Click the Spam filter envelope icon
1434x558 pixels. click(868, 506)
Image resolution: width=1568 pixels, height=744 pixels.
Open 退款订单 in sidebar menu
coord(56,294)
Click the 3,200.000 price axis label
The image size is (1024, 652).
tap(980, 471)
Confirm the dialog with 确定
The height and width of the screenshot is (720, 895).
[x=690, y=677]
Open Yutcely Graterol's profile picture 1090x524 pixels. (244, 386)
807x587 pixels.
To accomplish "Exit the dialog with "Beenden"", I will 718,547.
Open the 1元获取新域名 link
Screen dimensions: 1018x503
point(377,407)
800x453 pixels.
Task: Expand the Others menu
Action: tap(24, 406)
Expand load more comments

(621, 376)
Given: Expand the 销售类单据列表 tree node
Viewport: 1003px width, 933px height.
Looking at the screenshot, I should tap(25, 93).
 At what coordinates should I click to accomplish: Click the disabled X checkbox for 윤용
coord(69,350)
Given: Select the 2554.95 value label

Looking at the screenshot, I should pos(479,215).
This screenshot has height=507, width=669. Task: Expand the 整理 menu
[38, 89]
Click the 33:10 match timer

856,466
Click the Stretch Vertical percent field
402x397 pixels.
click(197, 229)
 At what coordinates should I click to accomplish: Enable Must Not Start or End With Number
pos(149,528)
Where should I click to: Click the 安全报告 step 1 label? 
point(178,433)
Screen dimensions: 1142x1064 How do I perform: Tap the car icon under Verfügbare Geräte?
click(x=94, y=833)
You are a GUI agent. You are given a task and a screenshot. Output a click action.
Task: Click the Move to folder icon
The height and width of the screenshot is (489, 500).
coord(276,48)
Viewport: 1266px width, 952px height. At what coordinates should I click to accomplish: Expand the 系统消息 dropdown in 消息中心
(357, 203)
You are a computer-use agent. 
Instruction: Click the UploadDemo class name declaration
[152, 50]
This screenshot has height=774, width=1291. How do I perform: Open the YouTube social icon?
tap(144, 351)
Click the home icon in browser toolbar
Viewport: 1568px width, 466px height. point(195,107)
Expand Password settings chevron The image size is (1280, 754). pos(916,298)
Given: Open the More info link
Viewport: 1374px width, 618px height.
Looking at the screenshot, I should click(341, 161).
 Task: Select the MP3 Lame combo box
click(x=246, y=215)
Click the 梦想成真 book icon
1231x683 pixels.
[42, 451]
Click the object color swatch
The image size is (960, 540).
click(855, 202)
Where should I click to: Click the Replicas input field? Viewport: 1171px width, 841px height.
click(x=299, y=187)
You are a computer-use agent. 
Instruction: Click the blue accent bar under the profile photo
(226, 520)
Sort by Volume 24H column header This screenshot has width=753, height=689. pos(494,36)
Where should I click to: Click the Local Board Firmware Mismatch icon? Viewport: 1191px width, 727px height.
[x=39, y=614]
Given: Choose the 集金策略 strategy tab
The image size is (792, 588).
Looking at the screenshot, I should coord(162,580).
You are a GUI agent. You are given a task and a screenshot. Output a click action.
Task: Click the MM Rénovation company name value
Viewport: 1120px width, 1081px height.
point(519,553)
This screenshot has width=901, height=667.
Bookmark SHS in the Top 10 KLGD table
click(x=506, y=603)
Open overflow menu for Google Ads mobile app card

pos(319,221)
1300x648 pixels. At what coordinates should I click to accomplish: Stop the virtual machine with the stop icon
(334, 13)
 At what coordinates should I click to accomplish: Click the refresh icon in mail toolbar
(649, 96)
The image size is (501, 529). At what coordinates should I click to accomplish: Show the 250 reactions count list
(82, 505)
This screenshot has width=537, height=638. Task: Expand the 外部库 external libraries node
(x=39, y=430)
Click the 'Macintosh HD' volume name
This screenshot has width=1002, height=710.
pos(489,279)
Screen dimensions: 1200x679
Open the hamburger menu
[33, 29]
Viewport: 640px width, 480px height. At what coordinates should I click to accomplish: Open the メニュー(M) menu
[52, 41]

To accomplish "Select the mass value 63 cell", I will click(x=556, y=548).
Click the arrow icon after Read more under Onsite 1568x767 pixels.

----

*HOW TO COMPLETE THIS TASK*:
Repeat, exactly and in full, the records shown above.

*TASK SOLUTION*:
Click the Spam filter envelope icon
1434x558 pixels. click(868, 506)
Image resolution: width=1568 pixels, height=744 pixels.
Open 退款订单 in sidebar menu
coord(56,294)
Click the 3,200.000 price axis label
The image size is (1024, 652).
tap(980, 471)
Confirm the dialog with 确定
The height and width of the screenshot is (720, 895).
[x=690, y=677]
Open Yutcely Graterol's profile picture 1090x524 pixels. (244, 386)
807x587 pixels.
To accomplish "Exit the dialog with "Beenden"", I will 718,547.
Open the 1元获取新域名 link
Screen dimensions: 1018x503
point(377,407)
800x453 pixels.
Task: Expand the Others menu
Action: tap(24, 406)
Expand load more comments

(621, 376)
Given: Expand the 销售类单据列表 tree node
Viewport: 1003px width, 933px height.
Looking at the screenshot, I should tap(25, 93).
 At what coordinates should I click to accomplish: Click the disabled X checkbox for 윤용
coord(69,350)
Given: Select the 2554.95 value label

Looking at the screenshot, I should pos(479,215).
This screenshot has height=507, width=669. Task: Expand the 整理 menu
[38, 89]
Click the 33:10 match timer

856,466
Click the Stretch Vertical percent field
402x397 pixels.
click(197, 229)
 At what coordinates should I click to accomplish: Enable Must Not Start or End With Number
pos(149,528)
Where should I click to: Click the 安全报告 step 1 label? 
point(178,433)
Screen dimensions: 1142x1064 How do I perform: Tap the car icon under Verfügbare Geräte?
click(x=94, y=833)
You are a GUI agent. You are given a task and a screenshot. Output a click action.
Task: Click the Move to folder icon
The height and width of the screenshot is (489, 500).
coord(276,48)
Viewport: 1266px width, 952px height. At what coordinates should I click to accomplish: Expand the 系统消息 dropdown in 消息中心
(357, 203)
You are a computer-use agent. 
Instruction: Click the UploadDemo class name declaration
[152, 50]
This screenshot has height=774, width=1291. How do I perform: Open the YouTube social icon?
tap(144, 351)
Click the home icon in browser toolbar
Viewport: 1568px width, 466px height. point(195,107)
Expand Password settings chevron The image size is (1280, 754). pos(916,298)
Given: Open the More info link
Viewport: 1374px width, 618px height.
Looking at the screenshot, I should click(341, 161).
 Task: Select the MP3 Lame combo box
click(x=246, y=215)
Click the 梦想成真 book icon
1231x683 pixels.
[42, 451]
Click the object color swatch
The image size is (960, 540).
click(855, 202)
Where should I click to: Click the Replicas input field? Viewport: 1171px width, 841px height.
click(x=299, y=187)
You are a computer-use agent. 
Instruction: Click the blue accent bar under the profile photo
(226, 520)
Sort by Volume 24H column header This screenshot has width=753, height=689. pos(494,36)
Where should I click to: Click the Local Board Firmware Mismatch icon? Viewport: 1191px width, 727px height.
[x=39, y=614]
Given: Choose the 集金策略 strategy tab
The image size is (792, 588).
Looking at the screenshot, I should coord(162,580).
You are a GUI agent. You are given a task and a screenshot. Output a click action.
Task: Click the MM Rénovation company name value
Viewport: 1120px width, 1081px height.
point(519,553)
This screenshot has width=901, height=667.
Bookmark SHS in the Top 10 KLGD table
click(x=506, y=603)
Open overflow menu for Google Ads mobile app card

pos(319,221)
1300x648 pixels. At what coordinates should I click to accomplish: Stop the virtual machine with the stop icon
(334, 13)
 At what coordinates should I click to accomplish: Click the refresh icon in mail toolbar
(649, 96)
The image size is (501, 529). At what coordinates should I click to accomplish: Show the 250 reactions count list
(82, 505)
This screenshot has width=537, height=638. Task: Expand the 外部库 external libraries node
(x=39, y=430)
Click the 'Macintosh HD' volume name
This screenshot has width=1002, height=710.
pos(489,279)
Screen dimensions: 1200x679
Open the hamburger menu
[33, 29]
Viewport: 640px width, 480px height. At what coordinates should I click to accomplish: Open the メニュー(M) menu
[52, 41]

To accomplish "Select the mass value 63 cell", I will click(x=556, y=548).
Click the arrow icon after Read more under Onsite 1568x767 pixels.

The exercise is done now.